2

I'm trying to use dplyr to filter my data based on a test condition, but this test condition can change depending on other variables.

Using the built in sample dataset cars:

data(cars)

I'd like to do something like this:

if (foo == 0) {
  test <- speed > 15
} else {
  test <- dist < 50
}
filter(cars, test)

This doesn't work.
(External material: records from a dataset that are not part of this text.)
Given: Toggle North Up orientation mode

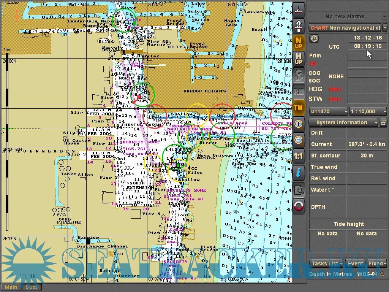Looking at the screenshot, I should tap(299, 43).
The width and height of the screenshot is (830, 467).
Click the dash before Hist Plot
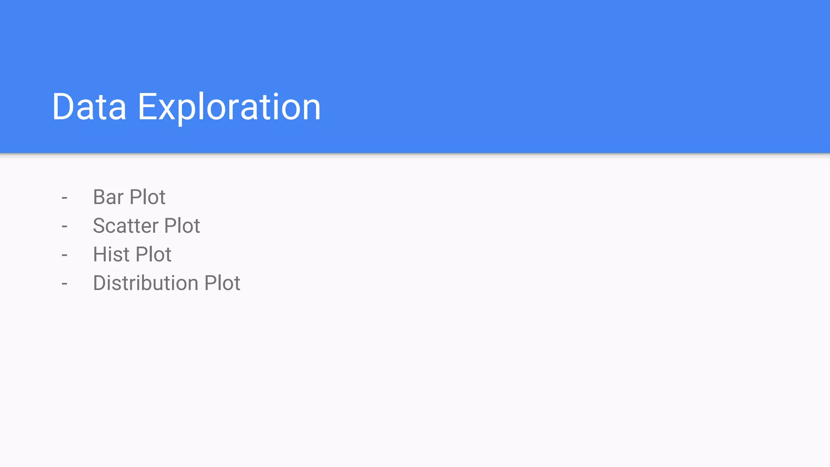pos(64,255)
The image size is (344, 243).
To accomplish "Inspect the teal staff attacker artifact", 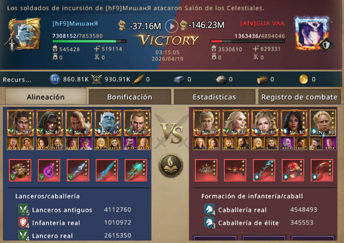I will (136, 170).
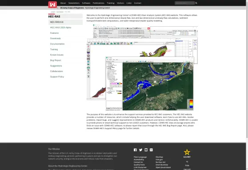Open the Software menu in top navigation
The height and width of the screenshot is (170, 248).
[86, 3]
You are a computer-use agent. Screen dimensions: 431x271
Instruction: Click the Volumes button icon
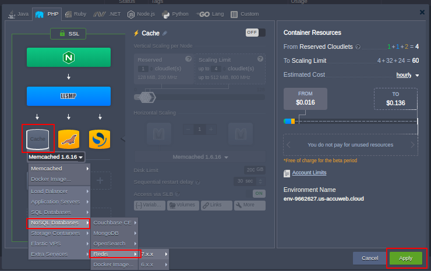[x=183, y=205]
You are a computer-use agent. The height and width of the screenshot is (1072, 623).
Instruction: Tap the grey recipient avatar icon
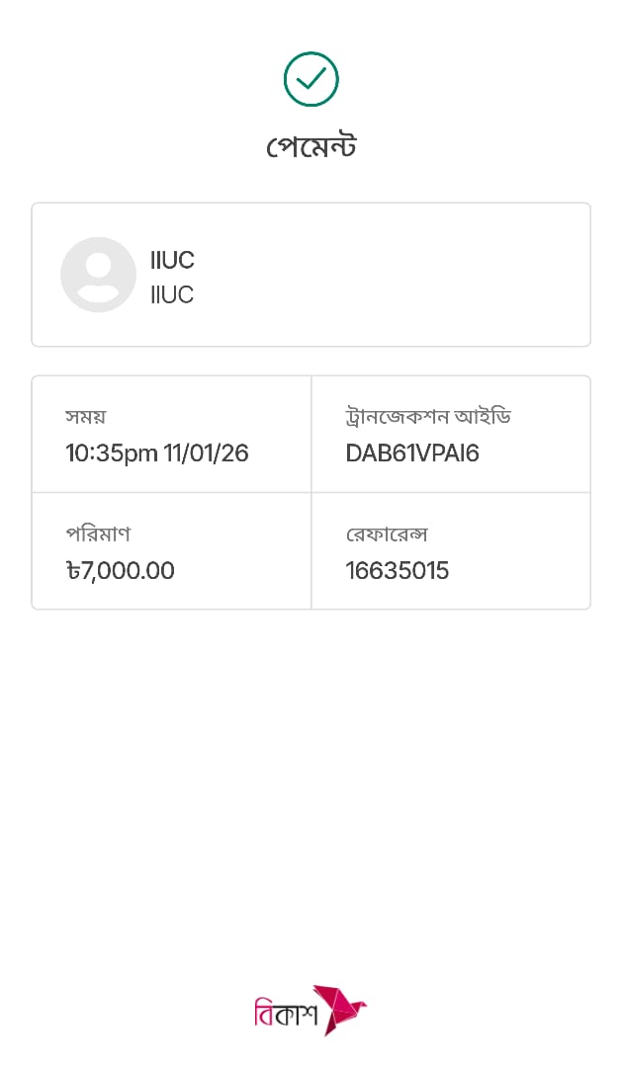tap(98, 275)
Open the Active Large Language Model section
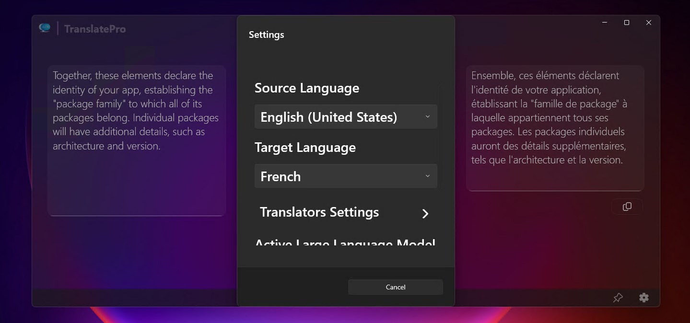The width and height of the screenshot is (690, 323). (345, 243)
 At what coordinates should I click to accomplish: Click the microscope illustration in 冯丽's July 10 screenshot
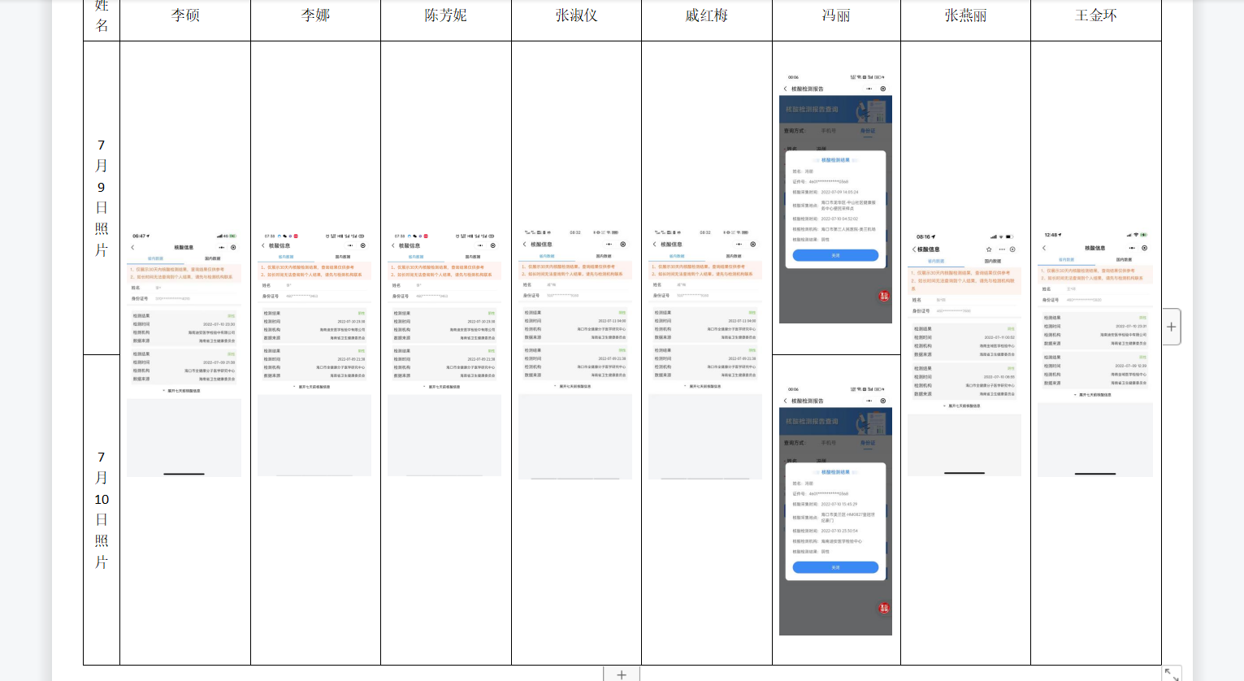874,422
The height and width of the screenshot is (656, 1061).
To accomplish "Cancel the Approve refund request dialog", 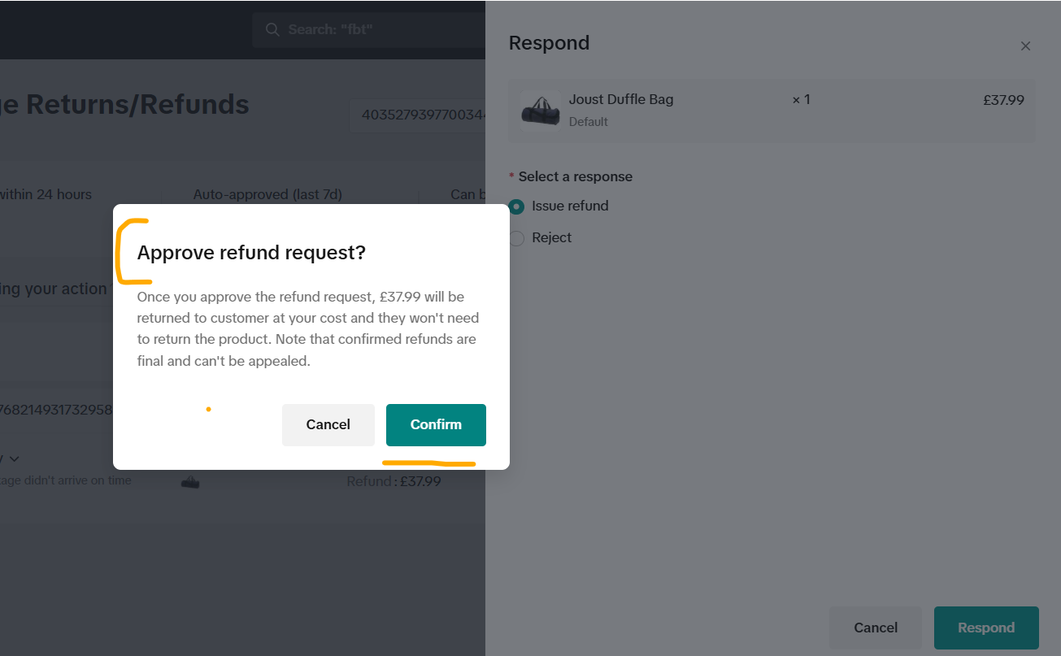I will (x=328, y=425).
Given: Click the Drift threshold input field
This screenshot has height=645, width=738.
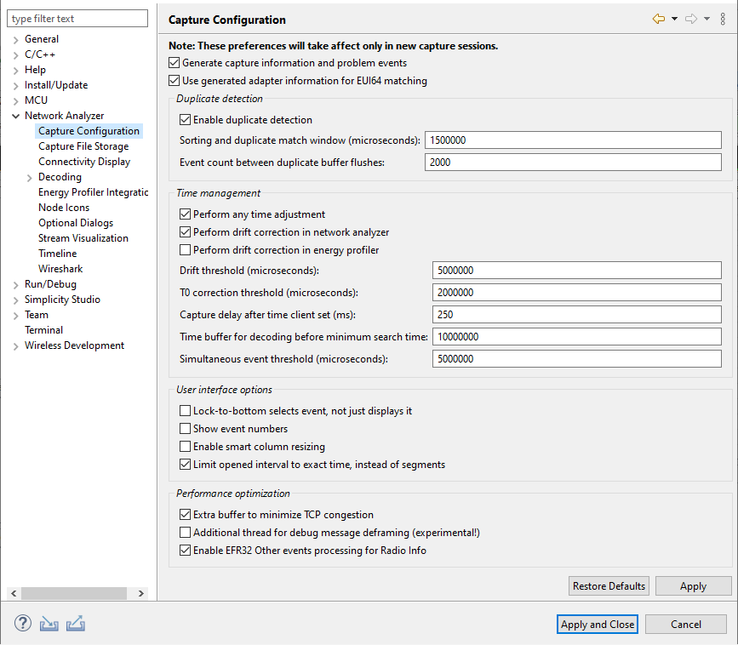Looking at the screenshot, I should tap(575, 270).
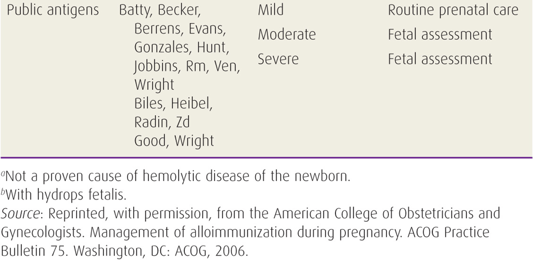Select the 'Batty, Becker,' text
The image size is (533, 260).
click(x=159, y=11)
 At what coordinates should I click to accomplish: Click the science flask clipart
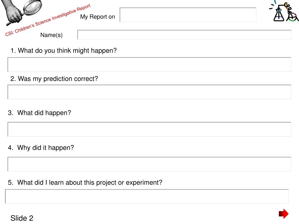coord(284,11)
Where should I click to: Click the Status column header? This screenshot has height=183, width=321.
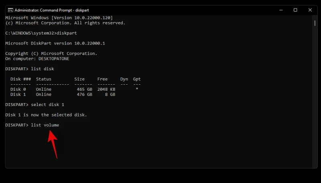(x=43, y=79)
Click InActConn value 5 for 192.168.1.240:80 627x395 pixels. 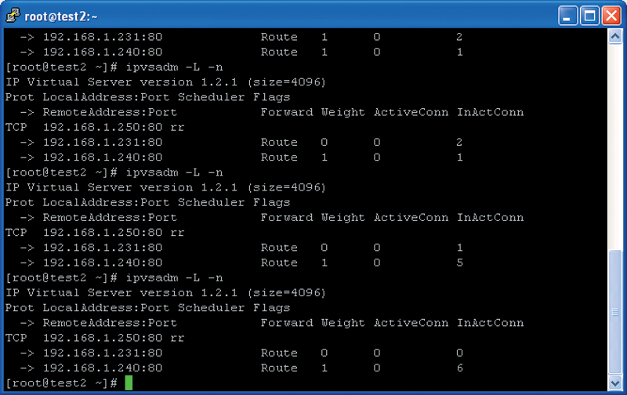(x=460, y=263)
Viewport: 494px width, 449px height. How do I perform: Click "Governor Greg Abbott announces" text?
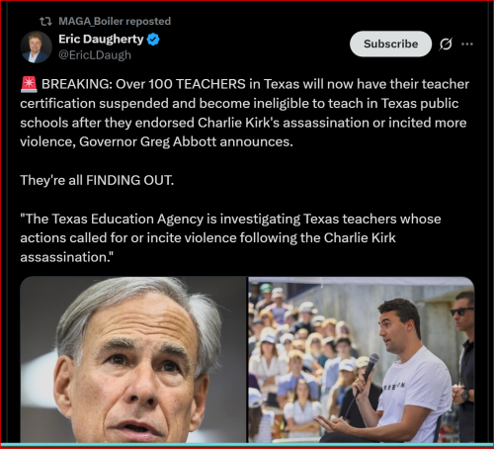pos(186,141)
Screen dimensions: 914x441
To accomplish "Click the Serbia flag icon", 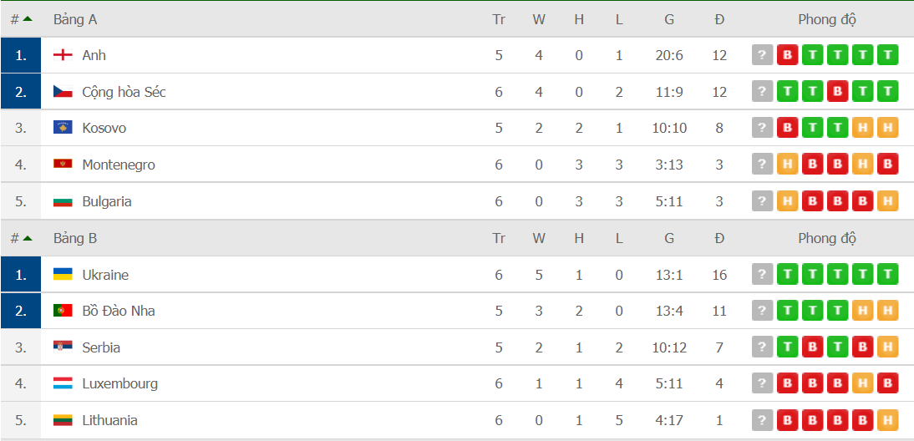I will pos(63,347).
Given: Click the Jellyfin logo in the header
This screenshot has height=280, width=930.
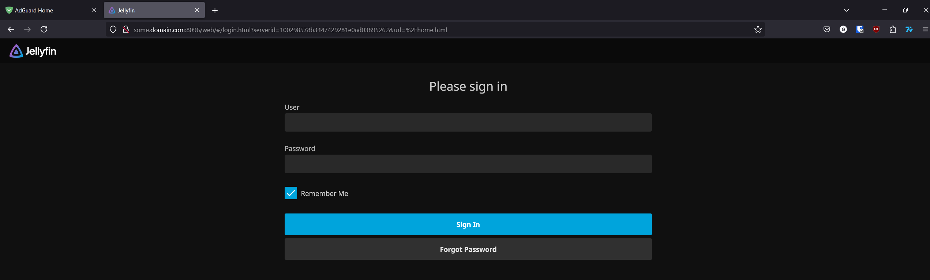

I can get it to work if I alter it to something like this:

if (foo == 0) {
  test <- 'cars$speed > 15'
} else {
  test <- 'cars$dist < 50'
}
filter(cars, eval(parse(text = test)))

But

  1. Having to type out cars$speed and cars$dist seems to defeat the purpose of using the filter function.
  2. According to this SO answer, using the eval(parse(text = ...)) construction is not recommended.

Is there a better way of achieving this?

Community
  • 1
  • 1
Steve
  • 2,401
  • 3
  • 24
  • 28

2 Answers2

3

You could do this:

filter(cars, if(foo==0){speed>15}else{dist<50})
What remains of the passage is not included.